Na manhã desta segunda-feira (13), a Avenida Brasil acordou travada — não pelo caos do trânsito de sempre, mas por um grito organizado. Cerca de 100 comerciários ocuparam as pistas de uma das vias mais movimentadas do Rio de Janeiro em protesto contra a escala 6×1, numa ação conduzida pelo Sindicato dos Comerciários do Rio de Janeiro — que representa também trabalhadores de Miguel Pereira e Paty do Alferes — em conjunto com a Central dos Trabalhadores e das Trabalhadoras do Brasil (CTB). A manifestação foi pacífica. O recado, contundente.

“A escala 6×1 escraviza o trabalhador e traz sérios riscos à saúde. Além de prejudicar o convívio com a família, as horas de lazer e interrompe até mesmo a possibilidade do comerciário se dedicar aos estudos e à qualificação profissional”, enfatizou Marcio Ayer, presidente do Sindicato dos Comerciários do Rio de Janeiro.

Trabalhar seis dias seguidos para folgar apenas um: essa é a realidade de milhões de comerciários, balconistas, caixas e repositores que sustentam o varejo do país. A escala 6×1 não é apenas um número — é uma engrenagem de esgotamento. Ela retira do trabalhador o tempo de estar com os filhos, de estudar, de descansar, de simplesmente existir fora do trabalho. O ato desta segunda foi a denúncia pública de um estado permanente de precariedade.

Enquanto patrões e parte da mídia tentam vender a ideia de que reduzir a jornada destruiria a economia, os dados contradizem a narrativa. Estudo do Instituto de Pesquisa Econômica Aplicada (IPEA) aponta que o impacto da redução de 44 para 40 horas semanais seria inferior a 1% do custo operacional das empresas. Menos de 1%. O argumento da inviabilidade econômica cai por terra diante dos números — e fica apenas o que sempre esteve por trás dele: a resistência de quem lucra com o tempo roubado de quem trabalha.

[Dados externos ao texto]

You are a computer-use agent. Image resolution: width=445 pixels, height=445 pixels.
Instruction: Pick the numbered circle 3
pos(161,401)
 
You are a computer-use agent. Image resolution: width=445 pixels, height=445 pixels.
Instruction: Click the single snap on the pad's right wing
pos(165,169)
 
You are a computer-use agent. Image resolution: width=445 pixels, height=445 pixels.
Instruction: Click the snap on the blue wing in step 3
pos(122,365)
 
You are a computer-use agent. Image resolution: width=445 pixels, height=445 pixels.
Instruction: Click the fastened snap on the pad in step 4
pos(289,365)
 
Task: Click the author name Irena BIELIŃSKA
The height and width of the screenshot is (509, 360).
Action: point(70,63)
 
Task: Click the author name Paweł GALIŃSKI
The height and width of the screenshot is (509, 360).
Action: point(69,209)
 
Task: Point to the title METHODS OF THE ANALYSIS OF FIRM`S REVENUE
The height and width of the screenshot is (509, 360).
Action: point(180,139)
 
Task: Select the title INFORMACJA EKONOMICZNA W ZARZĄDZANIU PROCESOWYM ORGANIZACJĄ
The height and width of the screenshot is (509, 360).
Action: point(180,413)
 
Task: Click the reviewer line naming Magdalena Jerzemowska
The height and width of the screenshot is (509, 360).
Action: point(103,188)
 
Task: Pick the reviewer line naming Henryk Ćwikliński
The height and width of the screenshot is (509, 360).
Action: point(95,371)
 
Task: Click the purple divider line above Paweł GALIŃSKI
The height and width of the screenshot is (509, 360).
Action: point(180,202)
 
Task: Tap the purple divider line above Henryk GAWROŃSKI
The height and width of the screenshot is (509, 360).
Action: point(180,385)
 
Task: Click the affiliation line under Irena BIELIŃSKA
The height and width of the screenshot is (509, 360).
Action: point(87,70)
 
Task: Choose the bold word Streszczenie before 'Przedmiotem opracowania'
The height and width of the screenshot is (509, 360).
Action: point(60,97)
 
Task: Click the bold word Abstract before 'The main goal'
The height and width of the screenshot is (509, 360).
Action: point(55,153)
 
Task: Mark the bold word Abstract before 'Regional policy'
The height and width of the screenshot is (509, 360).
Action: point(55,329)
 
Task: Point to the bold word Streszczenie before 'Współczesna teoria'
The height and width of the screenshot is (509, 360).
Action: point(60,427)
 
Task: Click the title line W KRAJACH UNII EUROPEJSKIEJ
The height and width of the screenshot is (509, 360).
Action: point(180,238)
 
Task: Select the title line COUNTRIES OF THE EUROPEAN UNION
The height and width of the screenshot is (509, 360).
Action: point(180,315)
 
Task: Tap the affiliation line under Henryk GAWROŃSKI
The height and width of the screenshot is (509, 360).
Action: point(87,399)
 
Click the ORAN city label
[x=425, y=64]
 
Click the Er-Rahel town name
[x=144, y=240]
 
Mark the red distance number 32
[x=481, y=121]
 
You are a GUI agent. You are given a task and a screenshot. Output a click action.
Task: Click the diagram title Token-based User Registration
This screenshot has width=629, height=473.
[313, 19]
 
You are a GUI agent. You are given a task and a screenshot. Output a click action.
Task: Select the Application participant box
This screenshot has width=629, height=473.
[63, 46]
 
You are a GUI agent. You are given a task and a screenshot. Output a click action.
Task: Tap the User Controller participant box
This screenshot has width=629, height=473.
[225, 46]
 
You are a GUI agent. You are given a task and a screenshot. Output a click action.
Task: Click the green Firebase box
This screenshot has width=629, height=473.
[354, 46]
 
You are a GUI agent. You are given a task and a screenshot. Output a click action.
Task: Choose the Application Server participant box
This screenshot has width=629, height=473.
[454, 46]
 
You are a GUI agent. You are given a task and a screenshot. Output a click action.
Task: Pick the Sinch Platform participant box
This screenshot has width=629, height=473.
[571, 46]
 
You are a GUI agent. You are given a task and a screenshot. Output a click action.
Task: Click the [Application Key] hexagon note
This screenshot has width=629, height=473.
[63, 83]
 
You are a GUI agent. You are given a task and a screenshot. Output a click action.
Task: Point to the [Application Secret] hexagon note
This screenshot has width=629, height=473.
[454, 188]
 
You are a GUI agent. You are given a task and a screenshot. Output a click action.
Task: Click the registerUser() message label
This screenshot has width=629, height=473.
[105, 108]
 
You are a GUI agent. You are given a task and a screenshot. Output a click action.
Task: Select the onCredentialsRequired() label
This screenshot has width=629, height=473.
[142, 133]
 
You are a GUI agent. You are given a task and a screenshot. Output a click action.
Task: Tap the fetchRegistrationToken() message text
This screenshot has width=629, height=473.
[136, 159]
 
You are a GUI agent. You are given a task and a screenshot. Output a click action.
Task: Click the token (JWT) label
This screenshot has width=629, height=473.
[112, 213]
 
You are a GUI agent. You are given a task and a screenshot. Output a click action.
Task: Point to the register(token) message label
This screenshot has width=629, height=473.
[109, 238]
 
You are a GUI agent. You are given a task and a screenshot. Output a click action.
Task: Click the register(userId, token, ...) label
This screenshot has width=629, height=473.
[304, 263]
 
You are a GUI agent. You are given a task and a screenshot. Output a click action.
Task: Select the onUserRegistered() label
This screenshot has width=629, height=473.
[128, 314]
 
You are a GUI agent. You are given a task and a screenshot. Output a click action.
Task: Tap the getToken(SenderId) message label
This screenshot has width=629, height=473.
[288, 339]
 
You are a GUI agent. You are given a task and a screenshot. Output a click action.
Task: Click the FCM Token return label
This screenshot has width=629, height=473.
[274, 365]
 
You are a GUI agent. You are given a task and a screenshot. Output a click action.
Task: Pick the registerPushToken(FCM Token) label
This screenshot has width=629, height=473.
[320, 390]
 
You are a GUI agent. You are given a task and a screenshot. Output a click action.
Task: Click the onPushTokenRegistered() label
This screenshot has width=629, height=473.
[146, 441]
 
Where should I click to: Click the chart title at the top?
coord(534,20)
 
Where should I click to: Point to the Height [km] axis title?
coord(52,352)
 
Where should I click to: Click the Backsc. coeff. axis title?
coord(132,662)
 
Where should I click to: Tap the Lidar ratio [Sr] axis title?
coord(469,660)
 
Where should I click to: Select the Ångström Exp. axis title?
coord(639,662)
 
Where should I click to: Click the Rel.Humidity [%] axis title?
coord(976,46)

Em publicação nas redes sociais, a CTB do Rio explica que a ocupação das ruas não é “para gerar caos, mas para denunciar o caos que já está instalado na saúde e na vida das famílias brasileiras. A escala 6×1 é uma barreira entre o trabalhador e o seu direito de viver com dignidade, de estar com os filhos, de estudar e de simplesmente descansar”.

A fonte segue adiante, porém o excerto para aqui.